• WHAT NEEDS TO BE DONE: Filter on the word "Miniboots": copy each matching line from the listing below.

• RECORDS FOR THE TASK:
<<<<
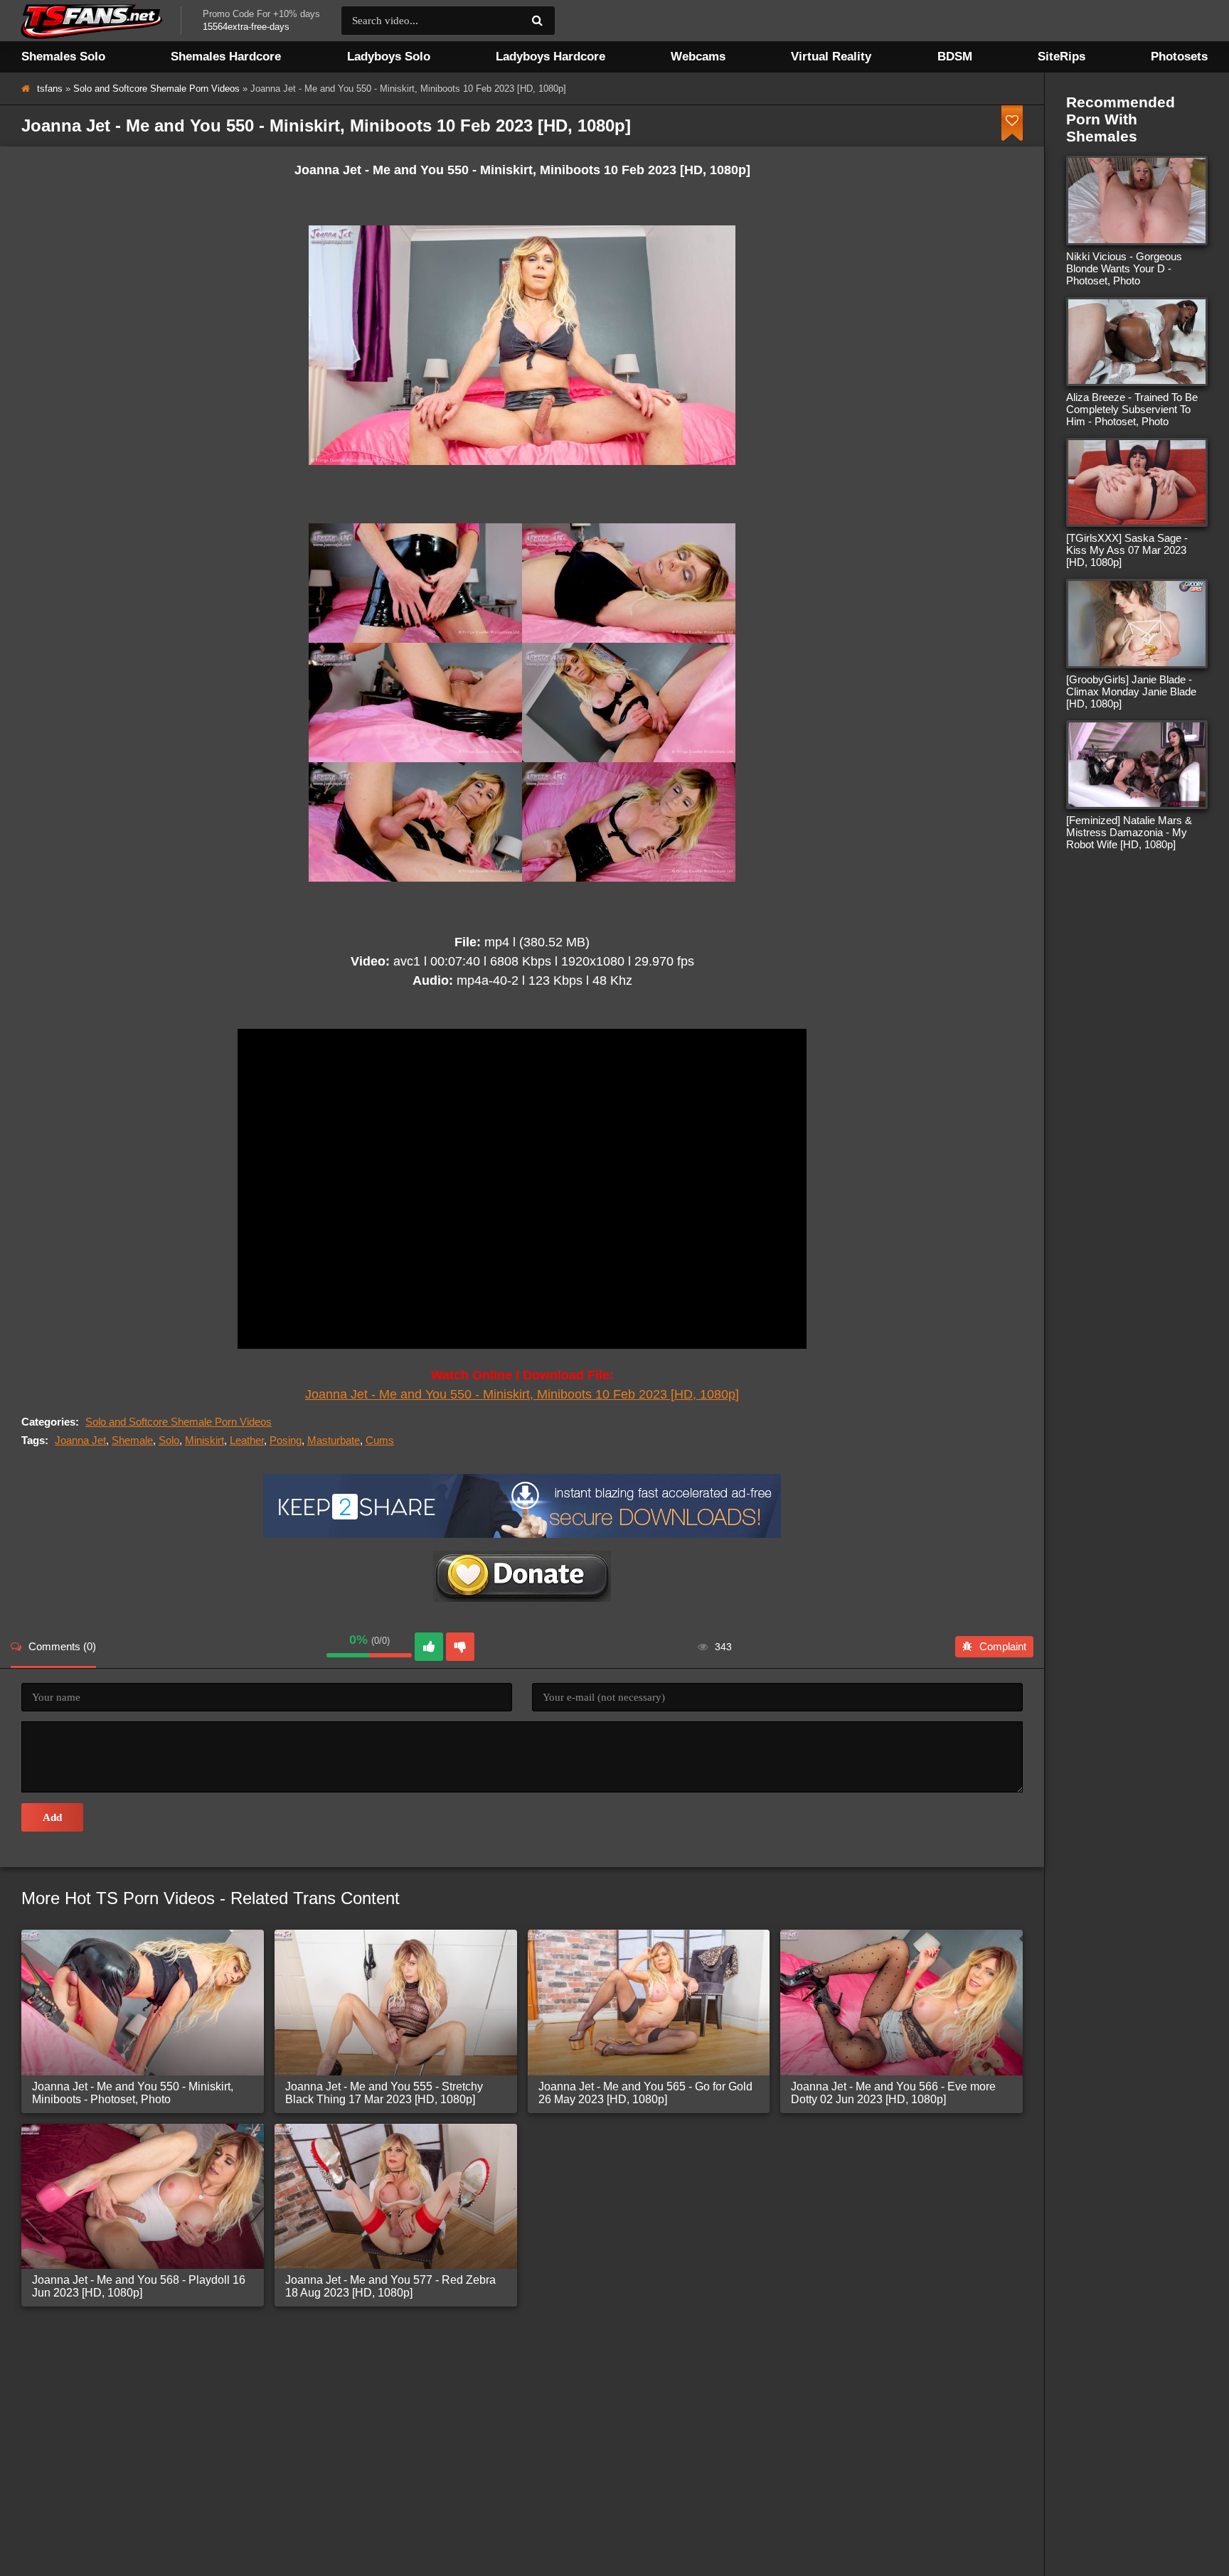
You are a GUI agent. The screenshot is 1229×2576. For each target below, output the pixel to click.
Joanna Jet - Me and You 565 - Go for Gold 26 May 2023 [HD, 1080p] (645, 2092)
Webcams (698, 56)
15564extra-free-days (246, 26)
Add (52, 1817)
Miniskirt (204, 1440)
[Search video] (537, 20)
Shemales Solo (63, 56)
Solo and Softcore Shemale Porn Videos (156, 88)
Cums (380, 1440)
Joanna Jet (80, 1440)
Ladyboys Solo (388, 56)
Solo (169, 1440)
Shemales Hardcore (226, 56)
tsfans (50, 88)
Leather (247, 1440)
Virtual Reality (831, 56)
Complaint (1002, 1646)
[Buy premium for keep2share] (522, 1534)
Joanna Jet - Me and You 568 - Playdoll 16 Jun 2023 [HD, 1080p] (138, 2286)
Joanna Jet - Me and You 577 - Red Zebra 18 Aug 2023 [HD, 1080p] (390, 2286)
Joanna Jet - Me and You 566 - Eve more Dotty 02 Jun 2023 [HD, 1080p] (893, 2092)
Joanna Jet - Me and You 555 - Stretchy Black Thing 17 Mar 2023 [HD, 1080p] (384, 2092)
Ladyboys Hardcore (550, 56)
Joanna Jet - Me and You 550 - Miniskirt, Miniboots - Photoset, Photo (132, 2092)
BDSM (954, 56)
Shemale (132, 1440)
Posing (286, 1440)
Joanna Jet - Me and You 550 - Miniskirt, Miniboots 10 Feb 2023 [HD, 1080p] (522, 1394)
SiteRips (1061, 56)
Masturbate (333, 1440)
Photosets (1179, 56)
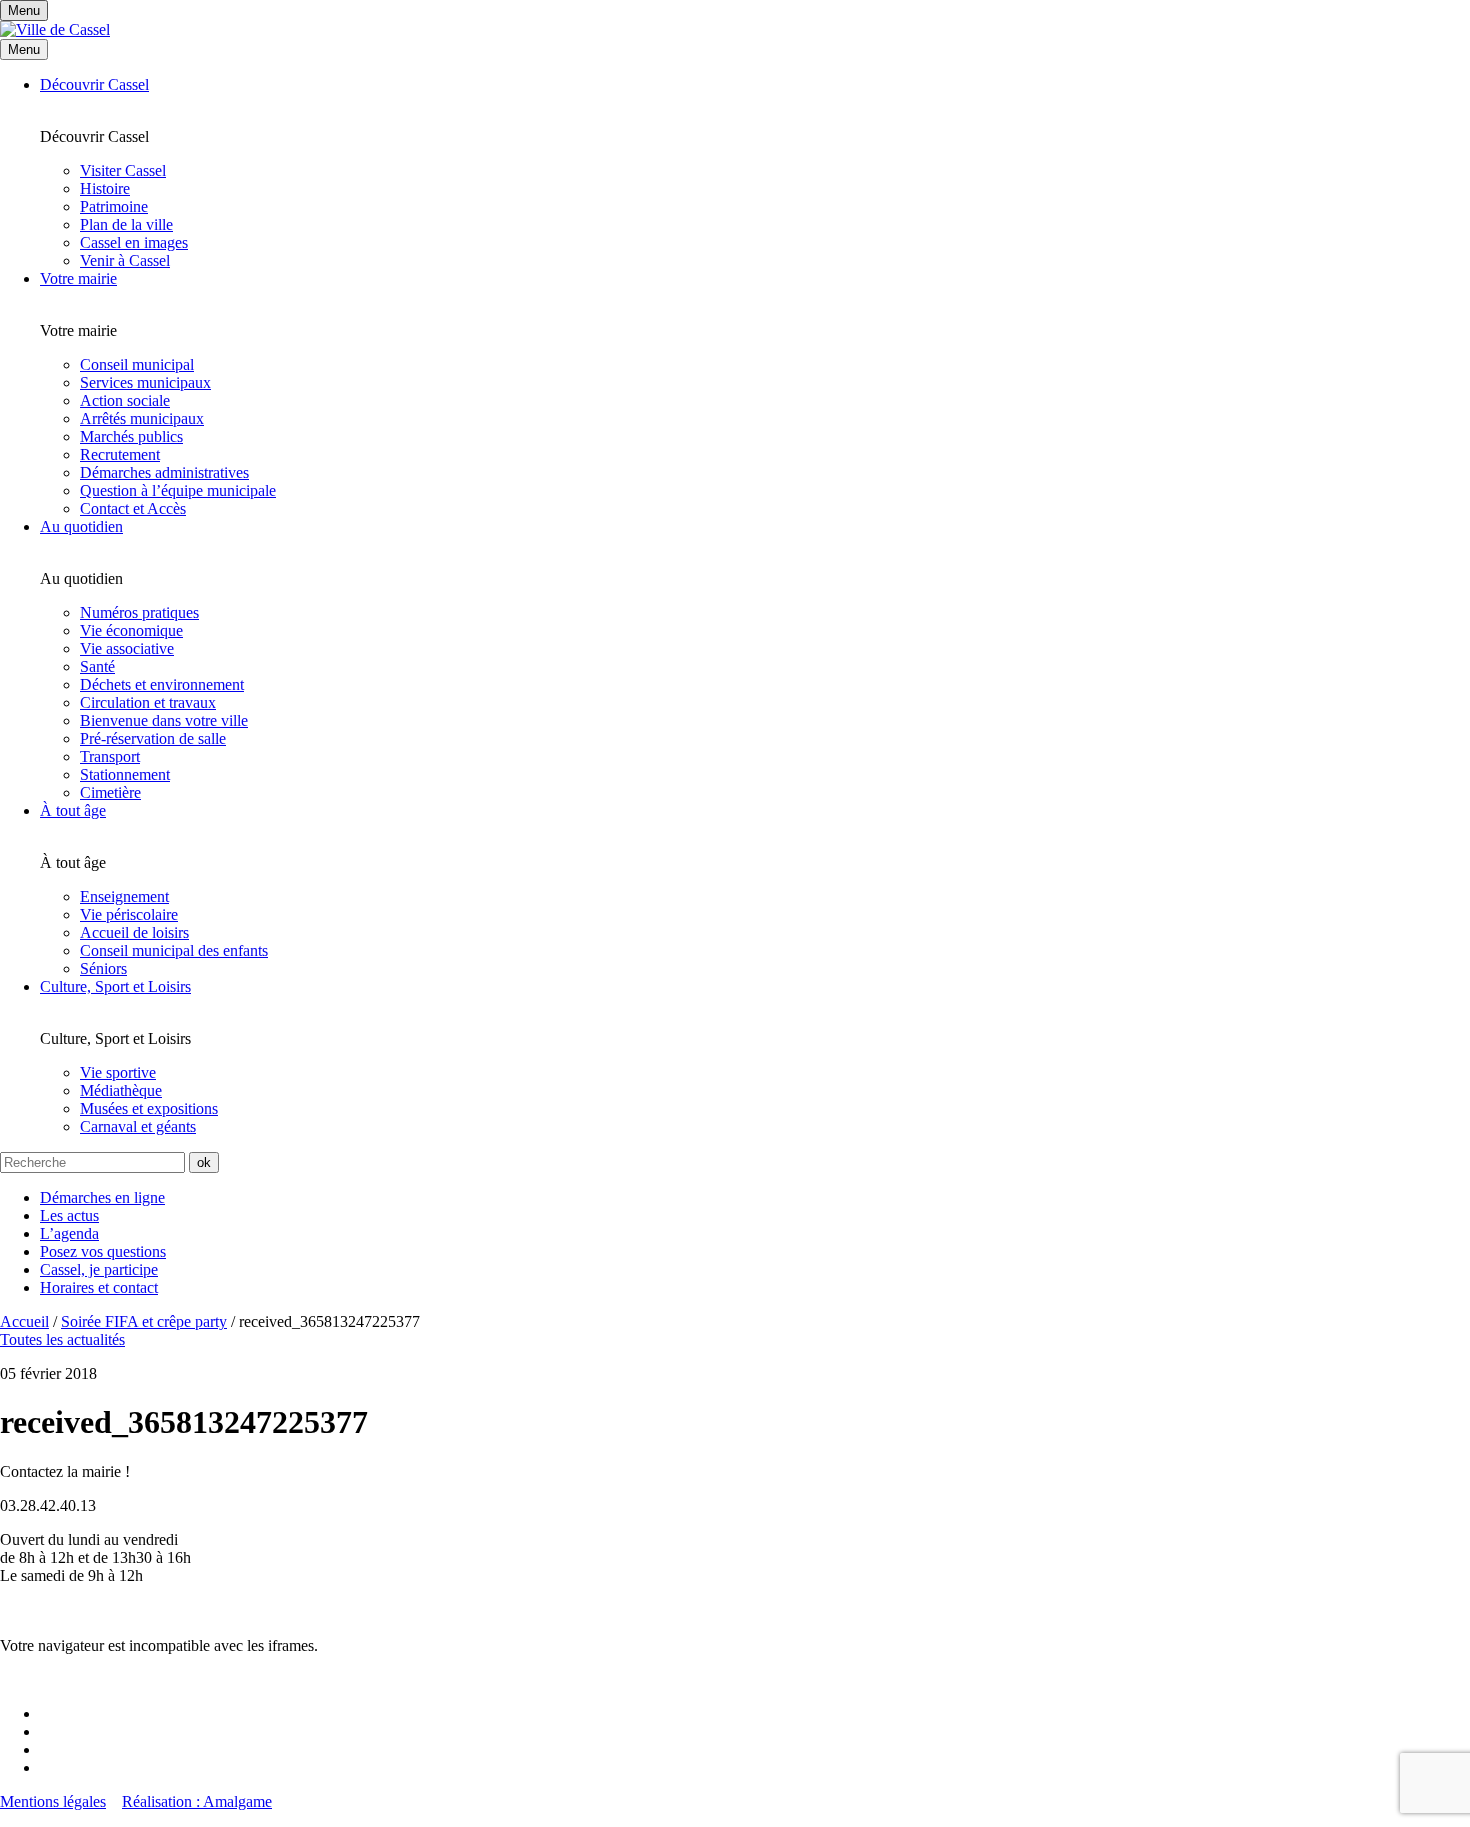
>>>>
• ANSWER BELOW:
Joanna Jet - Me and You 550 - Miniskirt, Miniboots - Photoset, Photo (132, 2092)
Joanna Jet - Me and You 550 - Miniskirt, Miniboots 10 Feb 2023 [HD, 1080p] (522, 1394)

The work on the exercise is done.